A tcpdump shows below after I make a snmpwalk against the server

~ # tcpdump-uw -i vmk0 -nnvvve udp port 161
tcpdump-uw: listening on vmk0, link-type EN10MB (Ethernet), capture size 96 bytes
12:47:29.786001 00:50:56:60:ec:d1 > 00:50:56:8d:3e:9c, ethertype IPv4 (0x0800), length 96: truncated-ip - 50 bytes missing! (tos 0x0, ttl 64, id 52611, offset 0, flags [none], proto UDP (17), length 132)
    10.10.10.237.161 > 10.10.10.157.44011:  { SNMPv3 { F= } { USM B=0 T=0 U= } { ScopedPDU [|snmp]} }
12:47:30.787131 00:50:56:60:ec:d1 > 00:50:56:8d:3e:9c, ethertype IPv4 (0x0800), length 96: truncated-ip - 50 bytes missing! (tos 0x0, ttl 64, id 52614, offset 0, flags [none], proto UDP (17), length 132)
    10.10.10.237.161 > 10.10.10.157.44011:  { SNMPv3 { F= } { USM B=0 T=0 U= } { ScopedPDU [|snmp]} }
12:47:31.788251 00:50:56:60:ec:d1 > 00:50:56:8d:3e:9c, ethertype IPv4 (0x0800), length 96: truncated-ip - 50 bytes missing! (tos 0x0, ttl 64, id 52616, offset 0, flags [none], proto UDP (17), length 132)
    10.10.10.237.161 > 10.10.10.157.44011:  { SNMPv3 { F= } { USM B=0 T=0 U= } { ScopedPDU [|snmp]} }
12:47:32.789462 00:50:56:60:ec:d1 > 00:50:56:8d:3e:9c, ethertype IPv4 (0x0800), length 96: truncated-ip - 50 bytes missing! (tos 0x0, ttl 64, id 52618, offset 0, flags [none], proto UDP (17), length 132)
    10.10.10.237.161 > 10.10.10.157.44011:  { SNMPv3 { F= } { USM B=0 T=0 U= } { ScopedPDU [|snmp]} }
12:47:33.790580 00:50:56:60:ec:d1 > 00:50:56:8d:3e:9c, ethertype IPv4 (0x0800), length 96: truncated-ip - 50 bytes missing! (tos 0x0, ttl 64, id 52647, offset 0, flags [none], proto UDP (17), length 132)
    10.10.10.237.161 > 10.10.10.157.44011:  { SNMPv3 { F= } { USM B=0 T=0 U= } { ScopedPDU [|snmp]} }
12:47:34.791689 00:50:56:60:ec:d1 > 00:50:56:8d:3e:9c, ethertype IPv4 (0x0800), length 96: truncated-ip - 50 bytes missing! (tos 0x0, ttl 64, id 52649, offset 0, flags [none], proto UDP (17), length 132)
    10.10.10.237.161 > 10.10.10.157.44011:  { SNMPv3 { F= } { USM B=0 T=0 U= } { ScopedPDU [|snmp]} }

So what we see is that the server receives queries fine but does not answer even though it listens on a socket.

Your snmp.xml looks fishy, I have no idea where some of the tags like "<authProtocol/><privProtocol/>" (SNMPv2/v3 stuff?) come from if you executed the vicfg-snmp(.pl) command like in the example.
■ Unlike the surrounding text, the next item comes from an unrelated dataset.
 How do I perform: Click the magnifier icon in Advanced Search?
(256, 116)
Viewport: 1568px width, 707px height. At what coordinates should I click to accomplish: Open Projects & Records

Try overwriting it's content with what I provided (adjust trap target IP(!)/community obviously)

It might just be a tcpdump protocol display default, but to my knowledge snmpv3 is not supported. Execute snmpwalk with the parameter "-v1".

Edit: Or wait, forget everything I wrote, the config is probably specific to 5.1 which at officially supports SNMPv3. I haven't tested any SNMP functionality with 5.1 yet though.